Model Params Accuracy ECE Robustness
BERT-tiny (baseline) 4.4M 83.60% 9.09% 70.99%
CIDA-BERT 5.3M 83.14% 5.63% ↓38% 68.58%
CIDA V8 Tiny (no pretrain) 1.25M 76.66% 3.41% ↓62% 70.13%
  • CIDA-BERT reduces ECE by 38% with only 0.46% accuracy loss
  • CIDA V8 Tiny (trained from scratch, 4× fewer params than BERT-tiny) achieves the lowest ECE of all
  • A parameter-matched wide baseline yields zero improvement — the gain is architectural, not parametric

Architecture

The full CIDA pipeline consists of six sequential modules:

Input Text
    │
    ▼
Token Embedding (BPE, vocab 16k)
    │
    ▼
Contextual Embedding (optional Transformer encoder)
    │
    ▼
Slot Attention Perspective Generator  ──→  N Initial Agent Beliefs (A_i^0)
    │
    ▼
Deliberation Layer × R rounds
   ├─ Sparse Token Communication  (K=4 theses per agent, cross-attention)
   ├─ AgentLoRA                   (rank-8 low-rank adaptation per agent)
   ├─ Sparse Mixture of Experts   (top-2 of 4 experts, SwiGLU)
   └─ Gated Update                (GRU-style state update)
    │
    ▼
Uncertainty Heads  →  var_i = softplus(Linear(b_i)) + ε
    │
    ▼
Consensus Aggregation  →  w_i ∝ (1/var_i) × learnable trust
    │
    ▼
MetaReviewer  →  Class Logits

Full Architecture Diagram

CIDA Full Architecture


Part 1 — From Text to Initial Agent Perspectives

The pipeline begins with Byte-Pair Encoding (vocab 16k), followed by an optional Transformer Encoder block (MHSA + FFN + LayerNorm). The Slot Attention Perspective Generator then uses competitive attention (softmax over slots, not positions) to assign each agent a distinct semantic slice of the input.

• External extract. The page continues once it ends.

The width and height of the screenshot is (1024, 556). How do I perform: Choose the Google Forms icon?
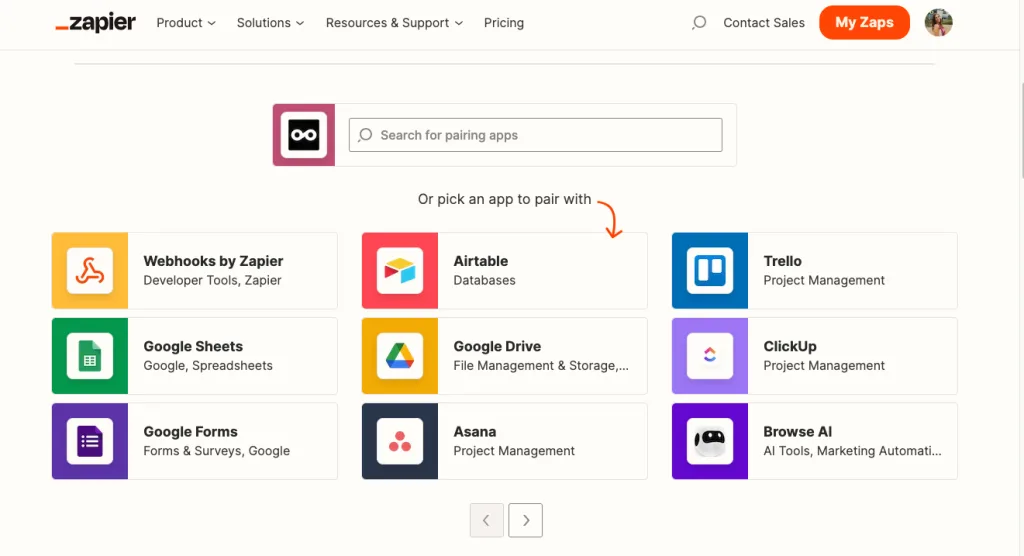90,441
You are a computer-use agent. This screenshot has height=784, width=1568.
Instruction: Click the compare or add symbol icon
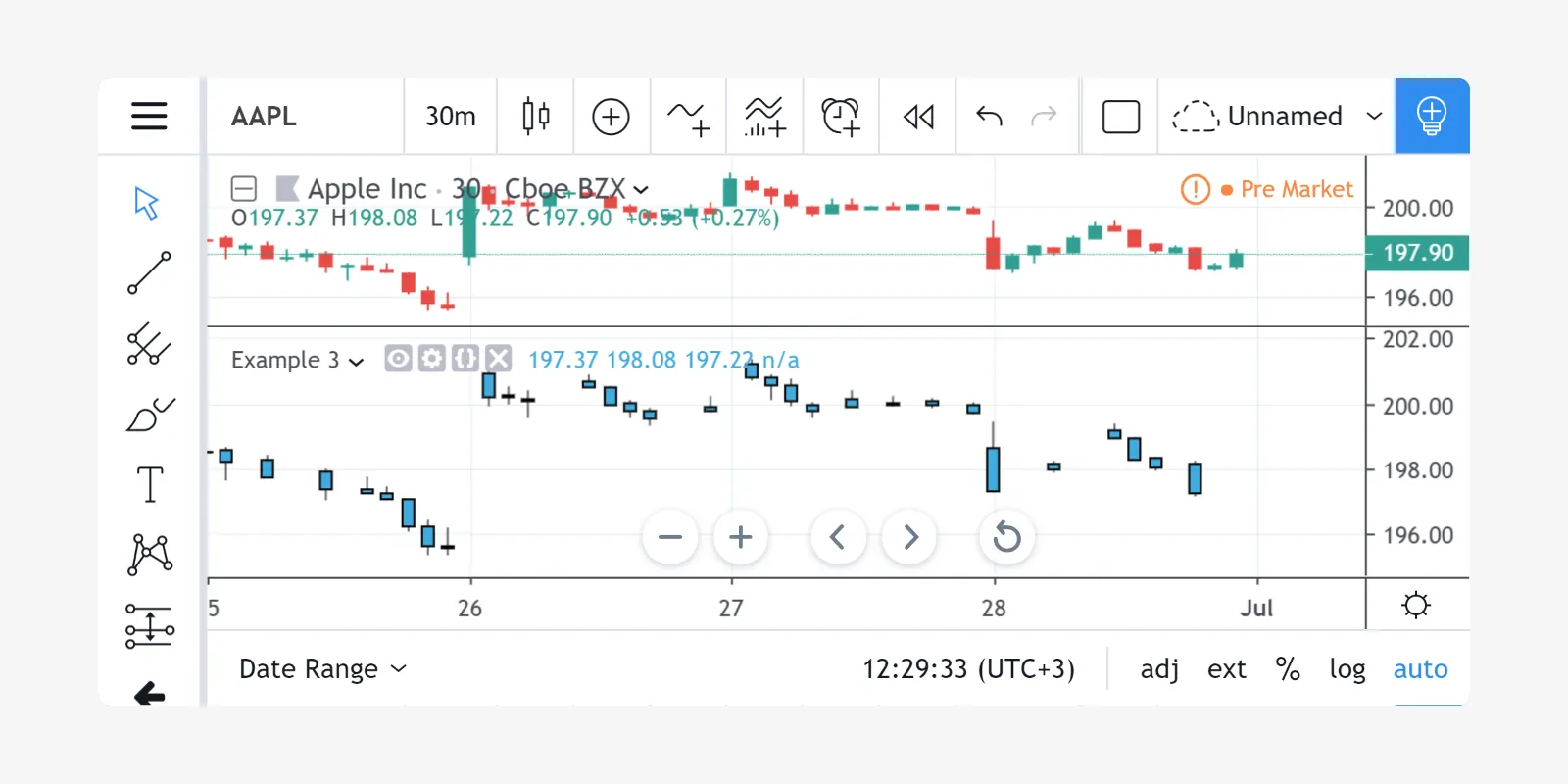point(611,117)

Agents compete for the input. If one agent attends strongly to a token, others have less access — enforcing specialisation.

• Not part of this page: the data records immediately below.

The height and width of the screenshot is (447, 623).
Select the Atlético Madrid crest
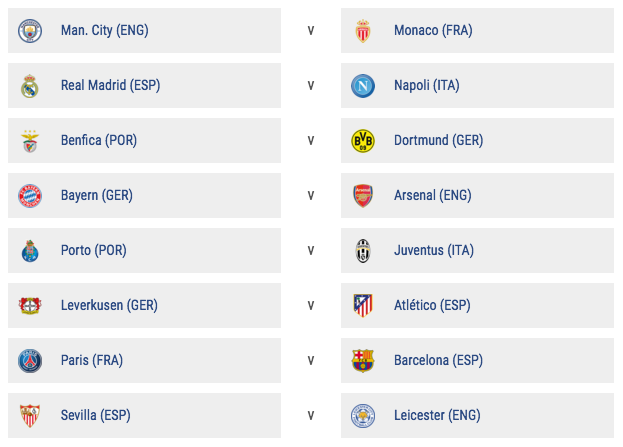click(x=363, y=306)
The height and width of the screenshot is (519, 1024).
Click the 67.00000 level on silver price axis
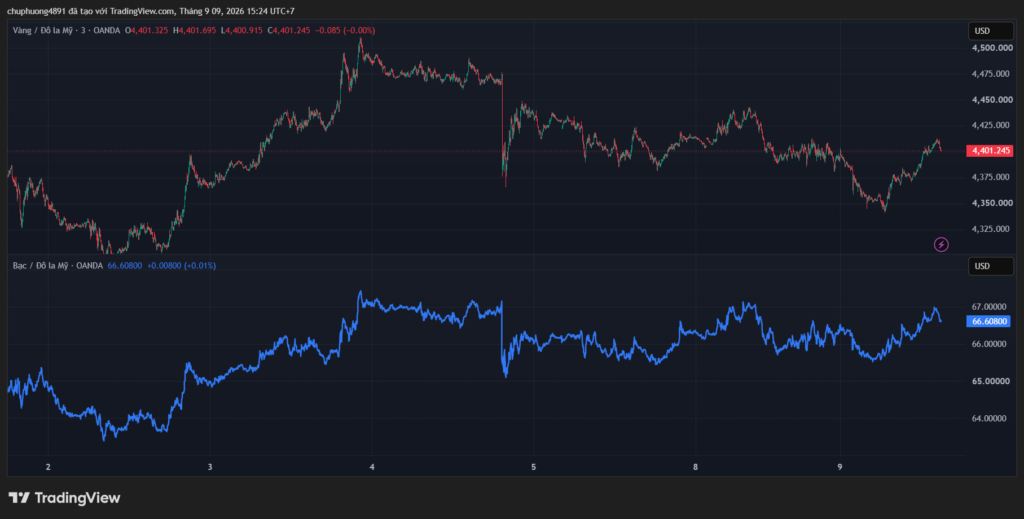989,307
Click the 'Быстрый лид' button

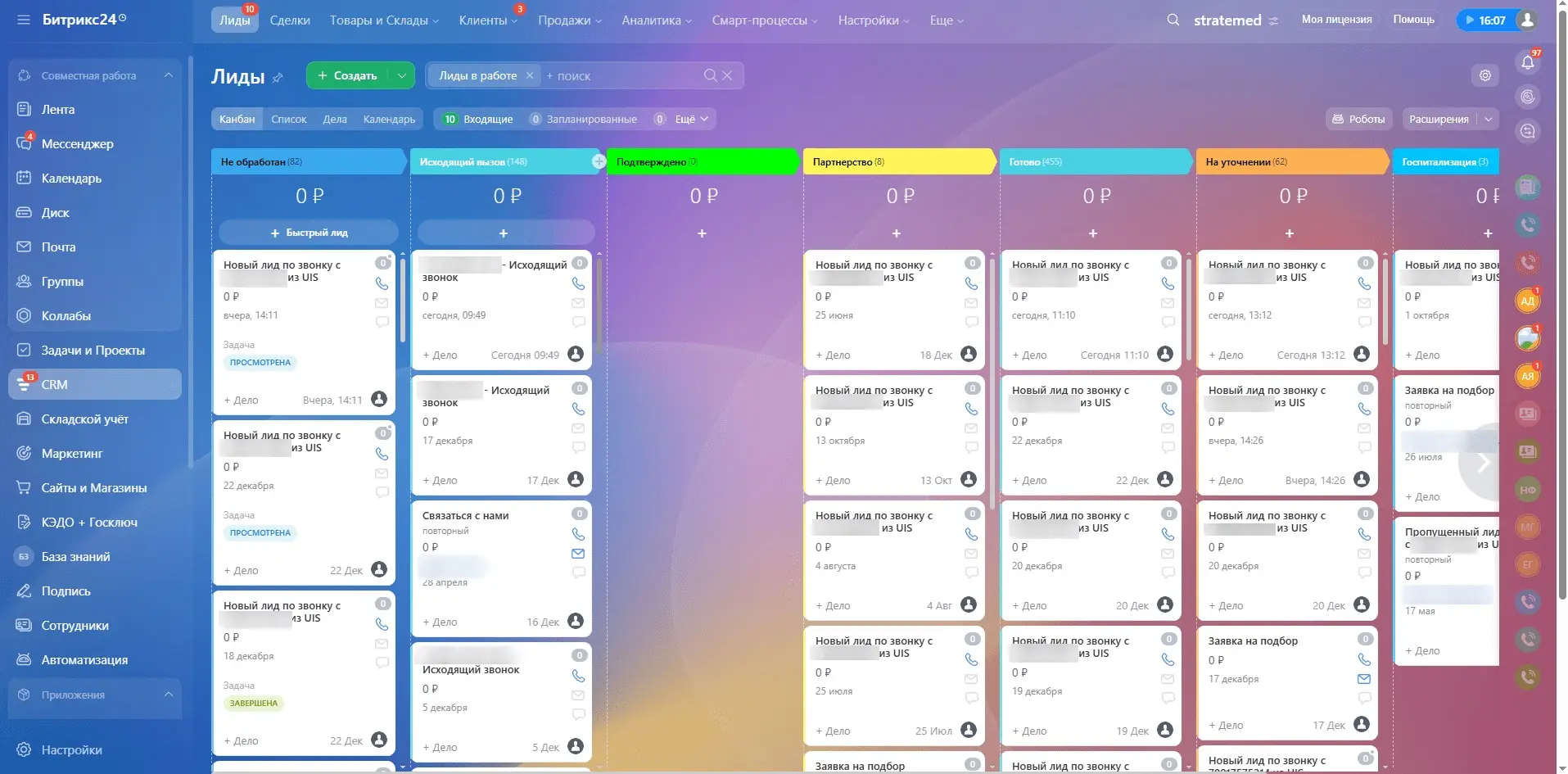click(x=309, y=233)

Part 1: Encoder & Slot Attention


Part 2 — The Deliberation Group (Agent Iterative Refinement)

Over R rounds, each agent:

  1. Compresses its belief into K=4 theses (linear bottleneck)
  2. Attends to all agents' theses via cross-attention (sparse, top-K mask)
  3. Adapts via AgentLoRA (rank-8 matrices unique to each agent)
  4. Routes through a Sparse MoE (top-2 of 4 SwiGLU experts)
  5. Updates its state via a GRU-style gated cell

Weights are tied across rounds — deliberation becomes an iterative algorithm, not a chain of separate layers.

Part 2: Deliberation Group


Part 3 — Consensus and Inference

After the final round, each agent projects its belief to a feature vector and estimates its own predictive uncertainty (via Softplus + ε). The Consensus Aggregation module:

$$w_i \propto \frac{1}{\text{var}_i} \times \text{trust}_i$$

computes an inverse-variance weighted sum, giving agents with lower uncertainty greater influence. A residual connection from the encoder's CLS token provides a skip path. The MetaReviewer outputs final class logits.

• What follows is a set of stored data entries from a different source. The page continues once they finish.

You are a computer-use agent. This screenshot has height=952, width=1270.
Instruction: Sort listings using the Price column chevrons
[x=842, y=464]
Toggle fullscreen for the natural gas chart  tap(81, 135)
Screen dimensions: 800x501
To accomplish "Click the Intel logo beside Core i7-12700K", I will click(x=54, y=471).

Part 3: Consensus & Inference


Theoretical Guarantees

Claim Result
Optimal weighting Inverse-variance weights minimise consensus variance (min-variance linear unbiased estimator)
Convergence GRU deliberation is a contraction mapping → converges exponentially to fixed point
Variance reduction Multi-agent averaging reduces predictive variance by up to 1/N
Calibration Consensus distribution minimises expected KL divergence to the true distribution (convexity of KL)

Loss Function

$$\mathcal{L} = \mathcal{L}_{\text{task}} + \lambda_{\text{conv}}\mathcal{L}_{\text{conv}} + \lambda_{\text{nt}}\mathcal{L}_{\text{nt}} + \lambda_{\text{div}}\mathcal{L}_{\text{div}} + \lambda_{\text{dom}}\mathcal{L}_{\text{dom}} + \lambda_{\text{ponder}}\mathcal{L}_{\text{ponder}}$$

Loss term Weight Purpose
$\mathcal{L}_{\text{task}}$ 1.0 Label-smoothed cross-entropy (ε=0.05)
$\mathcal{L}_{\text{conv}}$ 0.5 Penalise belief drift in later rounds (encourage convergence)
$\mathcal{L}_{\text{nt}}$ 0.1 Enforce non-trivial first-round change (margin 0.35)
$\mathcal{L}_{\text{div}}$ 0.2 Penalise pairwise cosine similarity (agent diversity)
$\mathcal{L}_{\text{dom}}$ 0.1 Penalise weight dominance (uniform consensus)
$\mathcal{L}_{\text{ponder}}$ 0.01 Encourage early termination (ACT-style)

Ablation Study

All variants use the simple token embedder (no pre-training). Mean over seeds {42, 123}.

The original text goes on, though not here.